Evidentiary hearing held as Michael Slager looks to overturn 20-year sentence in fatal Walter Scott shooting

Local News

CHARLESTON, S.C. (WCBD) – The former North Charleston police officer convicted in the fatal 2015 shooting of Walter Scott is working to overturn his sentence by citing ineffective counsel.

Michael Slager was represented by a new attorney during an evidentiary hearing on Monday, where they argued his previous defense team – which was led by prominent Charleston attorney Andy Savage – did not offer his client adequate representation during the trial.

Slager was originally sentenced to 20 years in prison after he pleaded guilty to violating Walter Scott’s civil rights.

It stemmed from an attempted traffic stop over a malfunctioning brake light in April 2015.

When Scott began to run from Slager, the officer pulled out a taser and during a scuffle, Scott attempted to grab the device and continued to run. Slager then shot at him eight times, striking Scott five times.

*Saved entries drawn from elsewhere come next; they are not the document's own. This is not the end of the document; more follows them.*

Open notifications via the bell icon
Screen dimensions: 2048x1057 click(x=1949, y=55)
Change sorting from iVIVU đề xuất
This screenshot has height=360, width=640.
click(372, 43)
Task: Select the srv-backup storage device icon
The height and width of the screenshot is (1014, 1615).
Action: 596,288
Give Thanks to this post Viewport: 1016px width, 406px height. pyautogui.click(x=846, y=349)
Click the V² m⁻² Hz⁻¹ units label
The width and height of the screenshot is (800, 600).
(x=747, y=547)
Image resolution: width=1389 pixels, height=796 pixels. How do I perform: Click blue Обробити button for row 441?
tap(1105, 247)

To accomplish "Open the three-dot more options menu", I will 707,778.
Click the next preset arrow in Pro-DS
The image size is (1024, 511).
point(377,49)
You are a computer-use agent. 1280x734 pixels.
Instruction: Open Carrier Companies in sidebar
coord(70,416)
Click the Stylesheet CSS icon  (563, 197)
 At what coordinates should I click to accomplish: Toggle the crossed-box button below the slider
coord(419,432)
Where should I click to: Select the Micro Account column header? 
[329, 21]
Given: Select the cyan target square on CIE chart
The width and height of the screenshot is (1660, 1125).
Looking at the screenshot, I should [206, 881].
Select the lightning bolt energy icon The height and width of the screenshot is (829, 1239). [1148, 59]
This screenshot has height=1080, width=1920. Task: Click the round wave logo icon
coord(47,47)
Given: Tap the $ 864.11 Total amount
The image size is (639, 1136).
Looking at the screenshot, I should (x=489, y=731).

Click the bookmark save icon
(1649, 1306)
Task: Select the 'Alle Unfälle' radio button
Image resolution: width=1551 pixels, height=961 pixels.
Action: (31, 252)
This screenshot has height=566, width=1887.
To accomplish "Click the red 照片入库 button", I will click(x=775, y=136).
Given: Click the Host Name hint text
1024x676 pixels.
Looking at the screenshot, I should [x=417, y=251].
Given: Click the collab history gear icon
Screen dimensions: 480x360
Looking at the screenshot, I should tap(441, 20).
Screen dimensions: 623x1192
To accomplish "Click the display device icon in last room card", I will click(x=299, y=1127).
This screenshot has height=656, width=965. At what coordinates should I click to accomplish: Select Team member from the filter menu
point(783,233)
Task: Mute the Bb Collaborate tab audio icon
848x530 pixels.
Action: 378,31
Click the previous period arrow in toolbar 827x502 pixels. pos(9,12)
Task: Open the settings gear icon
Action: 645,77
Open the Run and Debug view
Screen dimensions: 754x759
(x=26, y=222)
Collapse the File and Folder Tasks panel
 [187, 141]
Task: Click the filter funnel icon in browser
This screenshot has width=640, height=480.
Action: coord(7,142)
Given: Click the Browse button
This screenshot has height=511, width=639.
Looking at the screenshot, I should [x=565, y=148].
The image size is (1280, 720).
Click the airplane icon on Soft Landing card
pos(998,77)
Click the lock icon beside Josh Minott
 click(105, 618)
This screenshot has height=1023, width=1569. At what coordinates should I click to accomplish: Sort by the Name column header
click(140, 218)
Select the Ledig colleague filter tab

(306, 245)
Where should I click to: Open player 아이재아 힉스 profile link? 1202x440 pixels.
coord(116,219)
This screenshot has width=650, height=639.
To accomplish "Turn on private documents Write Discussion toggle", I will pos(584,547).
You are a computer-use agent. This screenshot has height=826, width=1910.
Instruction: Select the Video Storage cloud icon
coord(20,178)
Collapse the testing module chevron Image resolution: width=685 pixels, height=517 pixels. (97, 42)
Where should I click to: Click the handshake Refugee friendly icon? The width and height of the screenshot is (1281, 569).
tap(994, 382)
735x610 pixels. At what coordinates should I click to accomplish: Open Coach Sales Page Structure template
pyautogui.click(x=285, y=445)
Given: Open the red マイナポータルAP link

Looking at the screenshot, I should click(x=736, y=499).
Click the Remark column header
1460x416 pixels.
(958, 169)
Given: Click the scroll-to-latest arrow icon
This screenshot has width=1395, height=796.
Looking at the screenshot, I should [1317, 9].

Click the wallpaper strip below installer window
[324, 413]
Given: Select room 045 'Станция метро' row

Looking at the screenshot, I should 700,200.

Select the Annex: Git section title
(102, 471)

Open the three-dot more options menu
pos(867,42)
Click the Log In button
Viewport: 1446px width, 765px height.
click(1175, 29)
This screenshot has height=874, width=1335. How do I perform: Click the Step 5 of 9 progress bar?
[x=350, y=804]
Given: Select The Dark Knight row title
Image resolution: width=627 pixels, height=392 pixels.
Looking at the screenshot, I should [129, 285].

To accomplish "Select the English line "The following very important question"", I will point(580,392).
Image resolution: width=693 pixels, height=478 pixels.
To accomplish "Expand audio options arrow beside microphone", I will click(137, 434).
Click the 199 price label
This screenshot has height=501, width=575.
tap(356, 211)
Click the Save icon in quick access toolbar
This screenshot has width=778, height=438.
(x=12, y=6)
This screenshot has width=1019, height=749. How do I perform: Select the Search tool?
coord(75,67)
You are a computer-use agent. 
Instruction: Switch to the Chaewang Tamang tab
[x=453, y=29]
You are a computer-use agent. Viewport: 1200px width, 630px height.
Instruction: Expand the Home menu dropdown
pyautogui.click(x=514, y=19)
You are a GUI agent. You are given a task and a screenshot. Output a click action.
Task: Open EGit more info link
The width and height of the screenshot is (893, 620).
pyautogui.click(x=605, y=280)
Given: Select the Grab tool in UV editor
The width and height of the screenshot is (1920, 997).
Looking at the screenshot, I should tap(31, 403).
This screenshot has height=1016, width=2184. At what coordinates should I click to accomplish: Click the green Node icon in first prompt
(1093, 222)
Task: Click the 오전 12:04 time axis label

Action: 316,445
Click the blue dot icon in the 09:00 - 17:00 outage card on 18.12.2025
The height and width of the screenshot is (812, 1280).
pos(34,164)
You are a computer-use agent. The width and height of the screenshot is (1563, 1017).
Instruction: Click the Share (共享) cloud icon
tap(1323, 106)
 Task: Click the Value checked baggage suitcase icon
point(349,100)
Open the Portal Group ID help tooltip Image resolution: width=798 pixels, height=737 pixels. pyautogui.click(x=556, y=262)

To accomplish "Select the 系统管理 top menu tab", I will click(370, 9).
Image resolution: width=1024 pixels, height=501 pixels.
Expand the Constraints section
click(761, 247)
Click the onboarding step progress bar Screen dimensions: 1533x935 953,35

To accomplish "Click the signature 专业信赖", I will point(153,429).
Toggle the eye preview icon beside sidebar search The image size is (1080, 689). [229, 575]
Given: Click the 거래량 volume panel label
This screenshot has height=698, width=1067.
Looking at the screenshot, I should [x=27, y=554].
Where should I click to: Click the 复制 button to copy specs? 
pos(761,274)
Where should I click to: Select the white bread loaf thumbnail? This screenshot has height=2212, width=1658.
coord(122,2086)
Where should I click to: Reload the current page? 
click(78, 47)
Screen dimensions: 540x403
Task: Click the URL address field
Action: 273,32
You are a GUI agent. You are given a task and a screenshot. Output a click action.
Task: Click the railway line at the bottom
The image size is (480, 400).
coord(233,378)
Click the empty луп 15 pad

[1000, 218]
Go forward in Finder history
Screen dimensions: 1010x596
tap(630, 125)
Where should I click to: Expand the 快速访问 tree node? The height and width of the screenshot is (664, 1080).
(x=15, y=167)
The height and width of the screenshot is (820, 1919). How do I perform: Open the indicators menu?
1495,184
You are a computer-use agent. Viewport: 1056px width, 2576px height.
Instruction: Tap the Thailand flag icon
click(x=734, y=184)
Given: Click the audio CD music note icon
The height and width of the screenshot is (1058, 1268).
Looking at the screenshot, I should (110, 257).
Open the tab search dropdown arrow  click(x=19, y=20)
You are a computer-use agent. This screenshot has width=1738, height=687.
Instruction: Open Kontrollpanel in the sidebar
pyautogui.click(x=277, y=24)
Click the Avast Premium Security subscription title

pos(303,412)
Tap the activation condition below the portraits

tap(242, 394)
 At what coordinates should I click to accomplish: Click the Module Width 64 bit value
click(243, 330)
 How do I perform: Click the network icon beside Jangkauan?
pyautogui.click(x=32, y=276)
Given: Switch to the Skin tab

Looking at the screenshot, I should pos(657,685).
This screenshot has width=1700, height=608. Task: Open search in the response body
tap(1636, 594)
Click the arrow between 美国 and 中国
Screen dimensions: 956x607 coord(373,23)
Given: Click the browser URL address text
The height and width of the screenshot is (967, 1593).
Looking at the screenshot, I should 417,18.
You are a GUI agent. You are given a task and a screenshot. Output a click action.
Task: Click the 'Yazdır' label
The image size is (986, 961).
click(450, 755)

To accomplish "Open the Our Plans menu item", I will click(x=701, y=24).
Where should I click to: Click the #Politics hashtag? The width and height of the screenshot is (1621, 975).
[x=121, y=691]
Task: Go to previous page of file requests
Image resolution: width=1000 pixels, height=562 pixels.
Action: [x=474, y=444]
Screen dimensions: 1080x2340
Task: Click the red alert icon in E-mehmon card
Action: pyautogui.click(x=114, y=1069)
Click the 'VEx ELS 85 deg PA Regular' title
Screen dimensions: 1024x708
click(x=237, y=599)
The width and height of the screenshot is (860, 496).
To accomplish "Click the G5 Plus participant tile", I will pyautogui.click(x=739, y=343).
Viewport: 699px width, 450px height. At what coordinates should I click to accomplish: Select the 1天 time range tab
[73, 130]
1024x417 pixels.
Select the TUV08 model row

A bystander video of the incident surfaced online, leading to Slager’s arrest.

One of the key issues discussed during Monday’s virtual evidentiary hearing was a statement made by the then-presiding judge, David Norton, who allegedly expressed his opinion that “this was not a murder case” during an ex-parte meeting.

Savage said he used that information to later recommend that Slager agree to a plea deal that would have been less than the 20-year sentence.

Both Slager’s father and then-wife also testified during Monday’s hearing. His father saying he was not told about one possible sentence until Savage mentioned it in court.

His former wife, Jamie Slager, said the judge’s comment was the reason Slager agreed to the plea deal. She recalled hearing about a discussion where the judge said it wasn’t a murder case. “That’s why we decided to take the plea deal,” she said.

The US Attorney cross examined Savage and noted that the defendant had dozens of experts and a large team working the case.

Savage also stating it was the largest team he has ever worked with on a case.

Federal judge Richard M. Gergel will rule on the request at a future date.